(SOURCE RECORDS)

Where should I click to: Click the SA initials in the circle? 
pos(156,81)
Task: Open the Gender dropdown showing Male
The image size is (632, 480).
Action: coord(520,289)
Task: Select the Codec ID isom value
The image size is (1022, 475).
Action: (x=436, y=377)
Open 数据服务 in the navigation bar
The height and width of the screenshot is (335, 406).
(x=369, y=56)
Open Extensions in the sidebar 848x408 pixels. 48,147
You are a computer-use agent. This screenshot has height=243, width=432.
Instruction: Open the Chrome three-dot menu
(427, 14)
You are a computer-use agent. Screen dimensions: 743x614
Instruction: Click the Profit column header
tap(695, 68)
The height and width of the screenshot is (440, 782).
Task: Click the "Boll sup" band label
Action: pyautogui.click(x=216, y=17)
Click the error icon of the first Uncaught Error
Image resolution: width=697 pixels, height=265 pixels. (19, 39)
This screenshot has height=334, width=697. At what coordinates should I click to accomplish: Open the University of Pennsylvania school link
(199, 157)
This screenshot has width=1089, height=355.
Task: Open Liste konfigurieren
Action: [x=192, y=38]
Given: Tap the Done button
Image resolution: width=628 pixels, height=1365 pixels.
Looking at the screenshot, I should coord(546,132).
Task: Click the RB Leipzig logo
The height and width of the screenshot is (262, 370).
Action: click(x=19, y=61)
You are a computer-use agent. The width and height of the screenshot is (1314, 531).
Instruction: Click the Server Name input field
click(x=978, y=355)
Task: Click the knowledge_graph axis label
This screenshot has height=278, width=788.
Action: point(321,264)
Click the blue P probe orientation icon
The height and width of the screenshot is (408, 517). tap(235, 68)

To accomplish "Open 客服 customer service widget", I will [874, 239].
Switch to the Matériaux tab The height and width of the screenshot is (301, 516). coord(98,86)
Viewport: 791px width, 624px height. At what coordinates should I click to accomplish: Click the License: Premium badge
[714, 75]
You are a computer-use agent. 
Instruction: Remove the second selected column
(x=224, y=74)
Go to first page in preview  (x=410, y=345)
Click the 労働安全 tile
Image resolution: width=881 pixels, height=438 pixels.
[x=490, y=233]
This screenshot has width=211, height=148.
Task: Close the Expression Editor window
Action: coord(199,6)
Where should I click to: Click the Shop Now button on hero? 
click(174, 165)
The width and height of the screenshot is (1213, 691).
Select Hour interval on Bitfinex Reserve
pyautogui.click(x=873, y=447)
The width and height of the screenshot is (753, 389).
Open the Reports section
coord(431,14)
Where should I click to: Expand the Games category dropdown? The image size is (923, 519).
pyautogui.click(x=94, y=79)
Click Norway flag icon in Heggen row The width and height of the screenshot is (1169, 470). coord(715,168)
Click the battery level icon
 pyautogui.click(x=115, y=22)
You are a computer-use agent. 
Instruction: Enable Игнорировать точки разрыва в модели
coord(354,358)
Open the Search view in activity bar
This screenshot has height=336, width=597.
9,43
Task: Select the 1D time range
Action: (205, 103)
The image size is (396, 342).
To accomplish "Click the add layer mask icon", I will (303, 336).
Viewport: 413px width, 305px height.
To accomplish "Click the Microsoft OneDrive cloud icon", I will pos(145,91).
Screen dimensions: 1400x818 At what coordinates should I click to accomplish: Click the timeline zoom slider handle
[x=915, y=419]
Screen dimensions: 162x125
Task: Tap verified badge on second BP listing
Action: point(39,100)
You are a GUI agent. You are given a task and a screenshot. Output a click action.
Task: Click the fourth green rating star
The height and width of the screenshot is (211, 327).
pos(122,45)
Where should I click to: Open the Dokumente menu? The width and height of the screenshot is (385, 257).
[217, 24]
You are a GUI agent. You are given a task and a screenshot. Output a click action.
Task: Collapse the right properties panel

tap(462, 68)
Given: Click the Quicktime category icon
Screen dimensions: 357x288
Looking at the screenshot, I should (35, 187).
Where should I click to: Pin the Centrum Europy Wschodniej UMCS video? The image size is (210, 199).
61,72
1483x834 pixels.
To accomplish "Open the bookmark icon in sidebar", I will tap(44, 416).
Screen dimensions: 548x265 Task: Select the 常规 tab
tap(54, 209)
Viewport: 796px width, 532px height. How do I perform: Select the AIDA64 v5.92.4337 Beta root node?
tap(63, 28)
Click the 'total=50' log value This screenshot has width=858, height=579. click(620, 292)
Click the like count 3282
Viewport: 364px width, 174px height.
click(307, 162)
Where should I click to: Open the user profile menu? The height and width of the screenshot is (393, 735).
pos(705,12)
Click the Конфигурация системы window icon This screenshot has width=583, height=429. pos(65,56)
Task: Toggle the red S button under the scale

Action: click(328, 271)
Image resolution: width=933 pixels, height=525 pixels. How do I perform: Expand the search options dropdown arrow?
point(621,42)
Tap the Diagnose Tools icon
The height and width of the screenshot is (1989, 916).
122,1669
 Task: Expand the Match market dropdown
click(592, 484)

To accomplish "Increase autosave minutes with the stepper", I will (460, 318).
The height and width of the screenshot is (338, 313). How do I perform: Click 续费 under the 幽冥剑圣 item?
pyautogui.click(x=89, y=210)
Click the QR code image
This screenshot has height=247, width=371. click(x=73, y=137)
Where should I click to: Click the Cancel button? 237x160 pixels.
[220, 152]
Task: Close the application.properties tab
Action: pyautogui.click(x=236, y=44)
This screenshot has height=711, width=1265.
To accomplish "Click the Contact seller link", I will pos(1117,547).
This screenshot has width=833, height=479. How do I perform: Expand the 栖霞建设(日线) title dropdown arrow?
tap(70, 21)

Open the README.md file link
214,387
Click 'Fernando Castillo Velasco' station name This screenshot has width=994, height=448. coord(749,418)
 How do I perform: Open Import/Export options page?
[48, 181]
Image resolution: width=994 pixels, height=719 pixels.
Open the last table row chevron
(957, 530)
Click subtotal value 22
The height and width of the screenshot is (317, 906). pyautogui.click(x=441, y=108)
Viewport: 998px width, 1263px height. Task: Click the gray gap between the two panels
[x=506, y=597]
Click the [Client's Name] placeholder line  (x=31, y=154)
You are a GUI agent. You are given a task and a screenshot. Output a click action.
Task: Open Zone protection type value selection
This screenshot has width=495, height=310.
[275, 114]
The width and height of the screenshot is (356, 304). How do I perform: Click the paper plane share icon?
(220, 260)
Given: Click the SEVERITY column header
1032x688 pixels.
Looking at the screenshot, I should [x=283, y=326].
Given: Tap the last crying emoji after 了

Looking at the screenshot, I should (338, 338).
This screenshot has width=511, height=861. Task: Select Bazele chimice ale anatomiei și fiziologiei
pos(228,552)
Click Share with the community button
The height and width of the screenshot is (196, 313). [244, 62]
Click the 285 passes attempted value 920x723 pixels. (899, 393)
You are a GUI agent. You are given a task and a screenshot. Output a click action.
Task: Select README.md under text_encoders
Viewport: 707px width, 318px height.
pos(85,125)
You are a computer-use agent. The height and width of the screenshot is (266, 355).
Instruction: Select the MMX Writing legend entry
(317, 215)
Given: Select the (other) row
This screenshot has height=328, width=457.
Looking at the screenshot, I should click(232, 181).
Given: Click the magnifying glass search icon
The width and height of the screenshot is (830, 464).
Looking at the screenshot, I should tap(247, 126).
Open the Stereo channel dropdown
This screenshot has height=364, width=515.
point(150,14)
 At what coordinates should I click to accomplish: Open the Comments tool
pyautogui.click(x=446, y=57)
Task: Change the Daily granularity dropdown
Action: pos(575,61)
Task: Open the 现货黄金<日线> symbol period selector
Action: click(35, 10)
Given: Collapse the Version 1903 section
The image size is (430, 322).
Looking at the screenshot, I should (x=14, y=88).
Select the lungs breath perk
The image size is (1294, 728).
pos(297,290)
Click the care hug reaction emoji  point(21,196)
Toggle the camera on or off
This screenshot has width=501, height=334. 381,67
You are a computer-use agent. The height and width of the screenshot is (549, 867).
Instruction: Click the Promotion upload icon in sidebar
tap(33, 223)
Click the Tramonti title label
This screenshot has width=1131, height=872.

(End SOURCE RECORDS)

▶ _EXERCISE INSTRUCTIONS_
Using the entries above, return each line in which the word "will" occurs.

▶ _COMPLETED TASK_
To accomplish "Open 客服 customer service widget", I will [874, 239].
To accomplish "Click the add layer mask icon", I will (303, 336).
To accomplish "Click the Microsoft OneDrive cloud icon", I will pos(145,91).
To accomplish "Open the bookmark icon in sidebar", I will tap(44, 416).
To accomplish "Increase autosave minutes with the stepper", I will (460, 318).
To accomplish "Click the Contact seller link", I will pos(1117,547).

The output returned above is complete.